“Breaking Bad” scored seven nominations in Best Drama Supporting Actor during its run, but sadly none of them were for Dean Norris. He may finally get recognized for his portrayal of Hank Schrader this year in another category and via a similar path of that of another star in the “Breaking Bad”-verse.
Norris is contending in Best Drama Guest Actor after reprising Hank in two episodes of “Better Call Saul” this season — the first time we’ve seen Hank back in the flesh since his gut-wrenching death after that iconic line — “My name is ASAC Schrader, and you can go f— yourself” in the iconic “Breaking Bad” episode “Ozymandias.” If he makes it in, it would not be unlike Michael McKean, who was snubbed in supporting in 2017 for the third and his final season of “Better Call Saul,” in which Chuck dies, but bagged a guest bid last year for his appearance in the Season 4 finale “Winner.”
McKean, who received raves for his Season 3 performance, notably in the standout hour “Chicanery” — “Vulture” declared him the best actor on TV — was omitted in a field of seven that included his co-star Jonathan Banks, who has his own bad luck in the supporting category. That was a competitive race that saw four stars from four hot first-year shows shortlisted: winner John Lithgow (“The Crown”), David Harbour (“Stranger Things”), Ron Cephas Jones (“This Is Us”) and Jeffrey Wright (“Westworld”); the other two were former nominees Michael Kelly (“House of Cards”) and Mandy Patinkin (“Homeland”).
McKean returned as Chuck in two Season 4 flashbacks in “Piñata” and “Winner.” His guest nomination for the latter was widely seen as a make-up bid for his egregious snub (he lost to Bradley Whitford for “The Handmaid’s Tale”).
Like Chuck, Hank also returned to us in the past, though not in flashbacks since, you know, “Better Call Saul” is set years before “Breaking Bad.” Norris appeared in the third and fourth episodes, “The Guy for This” and “Namaste,” respectively, along with Steven Michael Quezada as Hank’s partner/buddy/punching bag Gomie, as the duo arrives to interrogate Krazy-8 (Max Arciniega), who’s represented by Jimmy (Bob Odenkirk). The second Hank slapped his DEA badge on that glass window, it was like an old friend dropping by and no time had passed.
What’s more, it was a Hank we haven’t seen since very early in Season 2 of “Breaking Bad.” Though he found renewed purpose in the second half of the final season after realizing Walt (Bryan Cranston) was Heisenberg, the majority of Hank’s arc was colored by the PTSD he suffered after killing Tuco (Raymond Cruz) in Season 2 and getting partially paralyzed after the Cousins (Daniel and Luis Moncada) nearly killed him in Season 3. He became depressed, bitter, withdrawn, and started collecting
The Hank we see in “Better Call Saul” is a rewind to his prime — the Season 1 agent who was confident, over-the-top, loud, and had swagger for days.
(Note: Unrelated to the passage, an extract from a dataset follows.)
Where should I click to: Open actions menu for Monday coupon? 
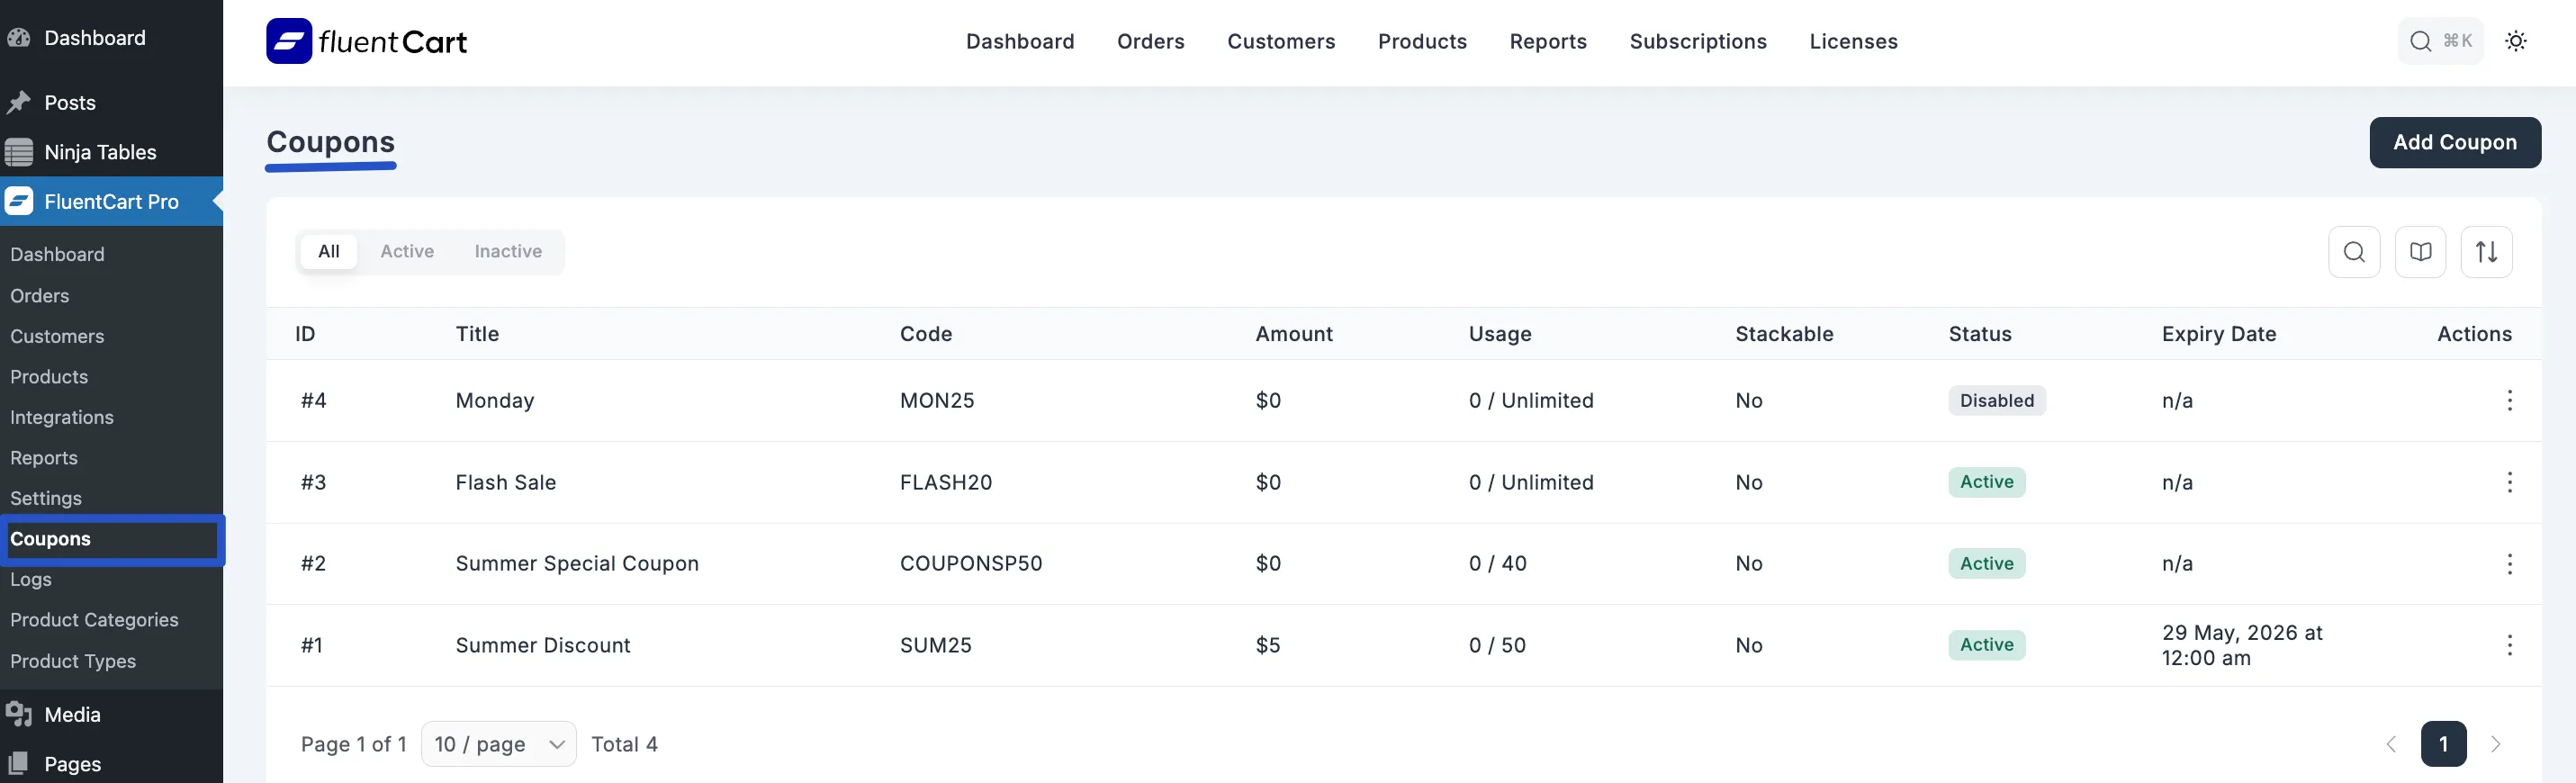tap(2508, 401)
Norris effortlessly slipped back into the shoes of that indomitable Hank, serving a nice reminder of not only his range but the evolution of the character who could’ve been a stock macho blowhard, but proved to be a good, decent and complicated man who died honorably. Norris was snubbed in 2014 for that final installment in favor of his co-star Aaron Paul, who won a then-record third supporting statuette, Jim Carter (“Downton Abbey”), Josh Charles (“The Good Wife”), Peter Dinklage (“Game of Thrones”), Patinkin and Jon Voight (“Ray Donovan”).
The guest categories are less competitive than the regular acting ones, but they’re also more unpredictable and more prone to name-checking (see: Margo Martindale winning for sipping coffee on “The Americans”), which means you should keep your expectations measured. Norris does have a few factors in his corner. Season 5 was by far “Better Call Saul’s” best and most acclaimed outing yet, and the show has been a consistent nominee during its run. Emphasis on “nominee”: At 0-32, the prequel is still awaiting its first win and at this point feels like a show voters respect and like but don’t passionately love, or at least not in the way they loved “Breaking Bad.” But McKean’s breakthrough last year is notable for two reasons: It was the show’s first acting bid outside of drama actor (Odenkirk) and drama supporting actor (Banks, Giancarlo Esposito), and McKean was the first performer to be nominated whose character didn’t originate on “Breaking Bad.”
Obviously the latter does not apply to Norris, but McKean’s nomination suggested that voters are watching the show and not just mindlessly checking off their favorite “Breaking Bad” stars. If they are, though (and let’s face it, some probably are), that, of course, helps Norris. Who doesn’t want justice for Hank?
In our early odds, Norris is in 10th place. Jones leads the way, followed by Robert Forster (“Amazing Stories”), Jason Bateman (“The Outsider”), Charles Dance (“The Crown”), Rob Morrow (“Billions”) and Gary Cole (“The Good Fight”).